The fossils of the earliest primates show two main features:

Small body size, averaging roughly 150 to 3,000 grams, or about 1⁄3 pound to about 6 pounds

Teeth indicating an insectivorous diet (one specializing in insects)

So our earliest primate relatives were small, insect-eating mammals, in many ways physically similar to squirrels. You can see a reconstruction of one of these first primates in Figure 4-1. Skeletal analysis suggests that these early primates were arboreal (lived in trees) and that’s very common in the living primates.

© John Wiley & Sons, Inc.

FIGURE 4-1:An early primate. My reconstruction is based on the fossil evidence, which indicates a squirrel-like creature adapted for an arboreal (tree-dwelling) life.

Most of the characteristics of the early primates are studied from fossils of their teeth and skulls (and a few limb bones). Bone fossilization is the process by which minerals slowly replace the organic content of the bones of a dead animal, resulting in a very detailed stone replica of the original bone.
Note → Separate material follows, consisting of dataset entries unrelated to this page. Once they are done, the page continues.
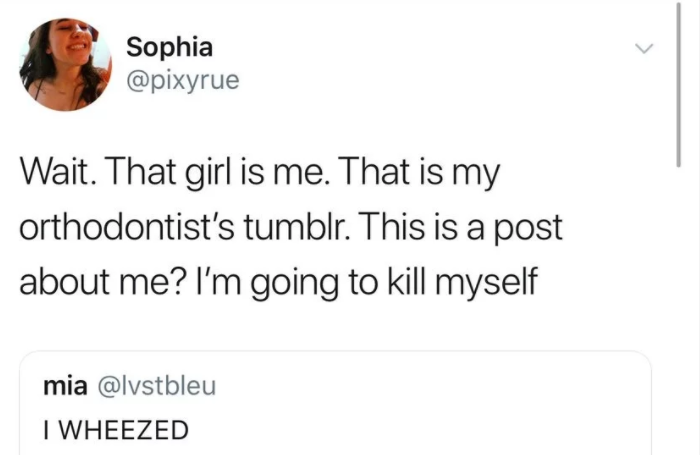Open the Sophia display name link
The image size is (700, 455).
click(x=169, y=46)
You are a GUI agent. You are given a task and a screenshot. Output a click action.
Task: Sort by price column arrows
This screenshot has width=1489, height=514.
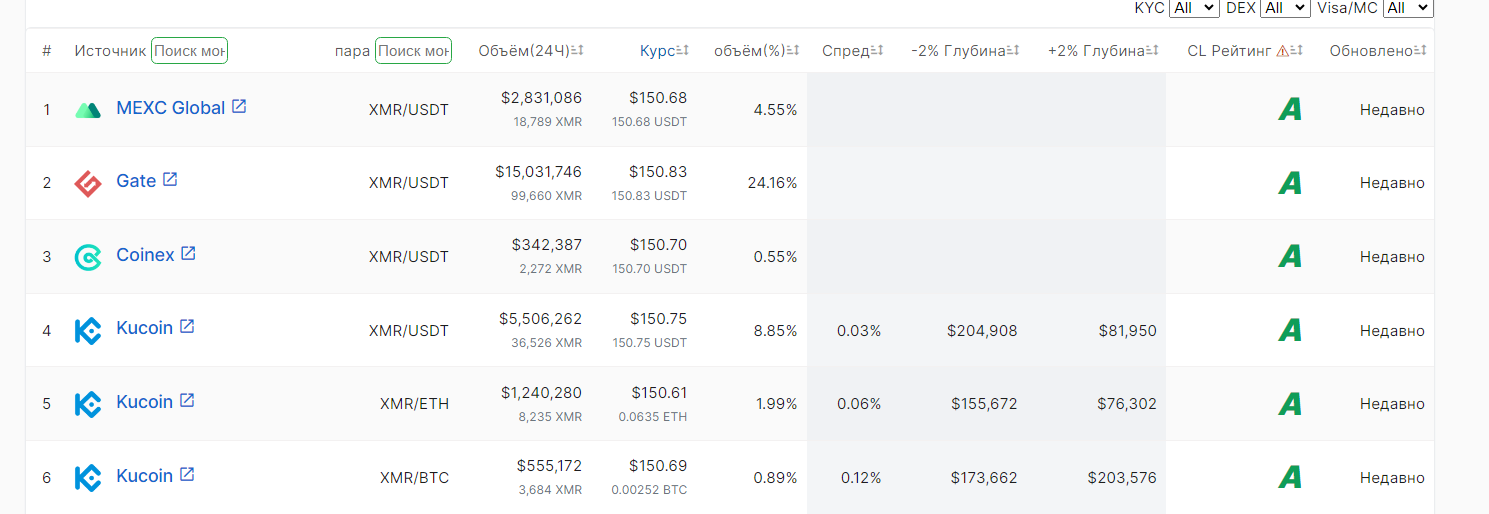[x=683, y=51]
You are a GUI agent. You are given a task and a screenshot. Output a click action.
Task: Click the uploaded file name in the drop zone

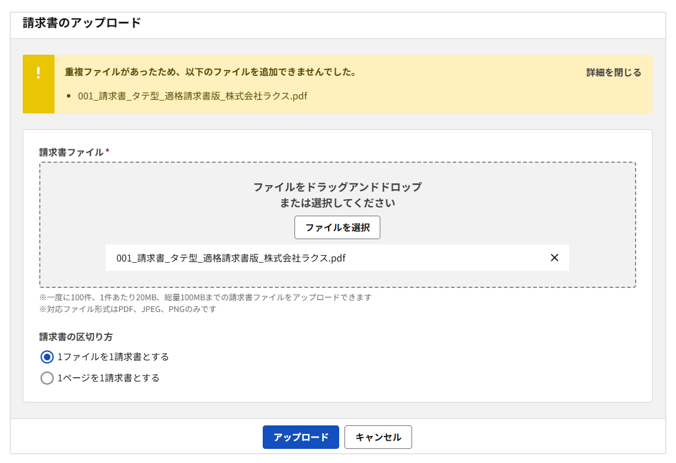pyautogui.click(x=231, y=258)
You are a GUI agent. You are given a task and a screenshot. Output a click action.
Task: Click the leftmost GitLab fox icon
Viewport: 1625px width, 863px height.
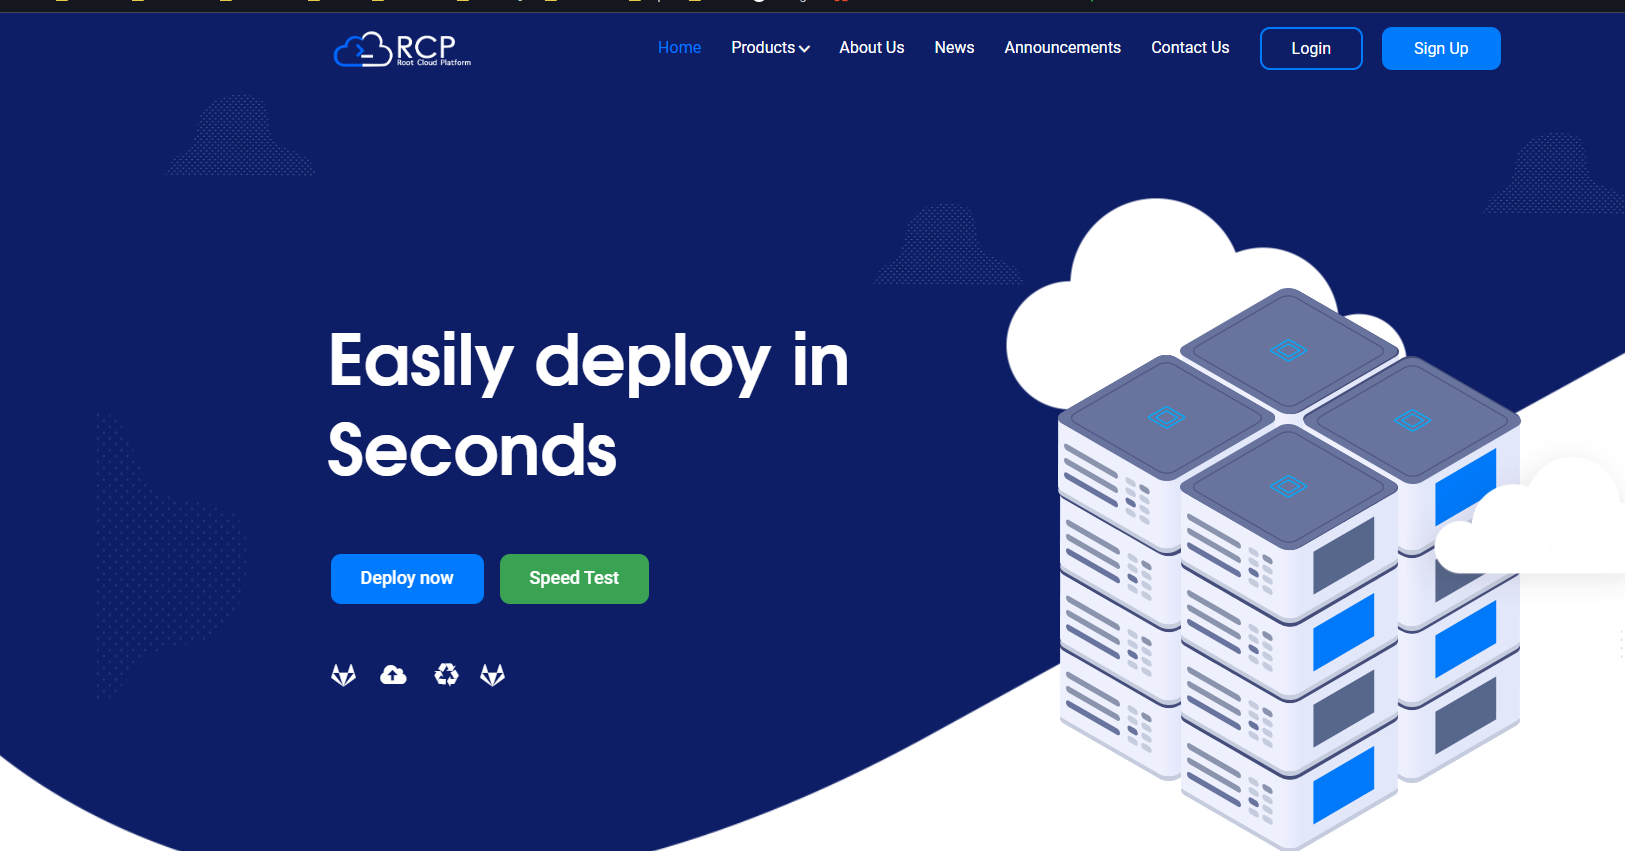pos(343,675)
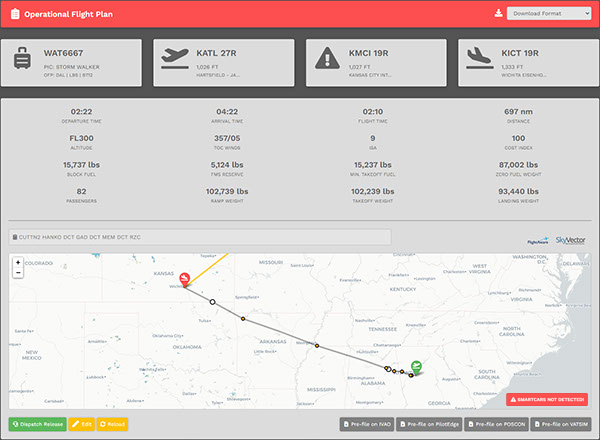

Fossils can be so detailed that they show scratches (on the teeth, for example, from chewing) under a microscope.

Scientists first began to systematically classify living things in the 1700s according to a system laid out by Swedish naturalist Carolus Linnaeus, inventor of Linnaean Classification . Linnaeus noted (obviously enough) that many life forms had anatomical and (in the case of animals) behavioral similarities to other life forms, and he began grouping them according to those similarities. Dogs and horses, for example, shared the characteristic of having hair-covered skin and suckling their young; although dogs and horses are different in many other ways, those characteristics made dogs and horses more similar to each other than either was to some other life forms like fish. Despite their differences, dogs and horses are both mammals. Anatomical similarity is still the basis of life-form identification, but genetic data increasingly factor in as well.

The four main levels of the hierarchical classification system used today are significant to understanding primates:

The order: All primates are in the Primate order, which is different from the order Canidae (the dogs and dog-like animals), the order Felidae (all the cats, from lion to Tom), and so on.

The family: The Primate order contains several families of primates, including the Pongidae (chimpanzees, gorillas, and orangutans), the Hominidae (humans and our ancestors), and the Colobinae (the primates of South America).

The genus: Several genera (plural of genus) are members of the Primate order, including the genus Papio (the baboons) and the genus Homo (humans and their ancestors).

The species: About 200 species of primates exist. If two individuals are sexually viable (can interbreed and have healthy offspring that themselves can have healthy offspring), the two individuals are in the same species.

Humans, then, are in the order Primate, the family Hominidae, the genus Homo, and the species sapiens. Subspecies designations exist as well, and all humans today are in the subspecies sapiens . Therefore, humans are Homo sapiens sapiens, whereas Central African chimpanzees are in the genus Pan, and the species troglodytes; they’re known as Pan troglodytes.

Today’s fossil and genetic records allow us to reconstruct the evolution of the primate order. This includes about five major adaptive radiations (see the sidebar “You can’t go home again”). In those ancient events, older forms became extinct, replaced by new forms of primates. These radiations include the origins of the primate focus on vision as the most important sense (as opposed to olfaction, or smell, in many mammals), and the origins of the prehensile tail, used to aid climbing among South American primates. Other such radiations are still being discovered.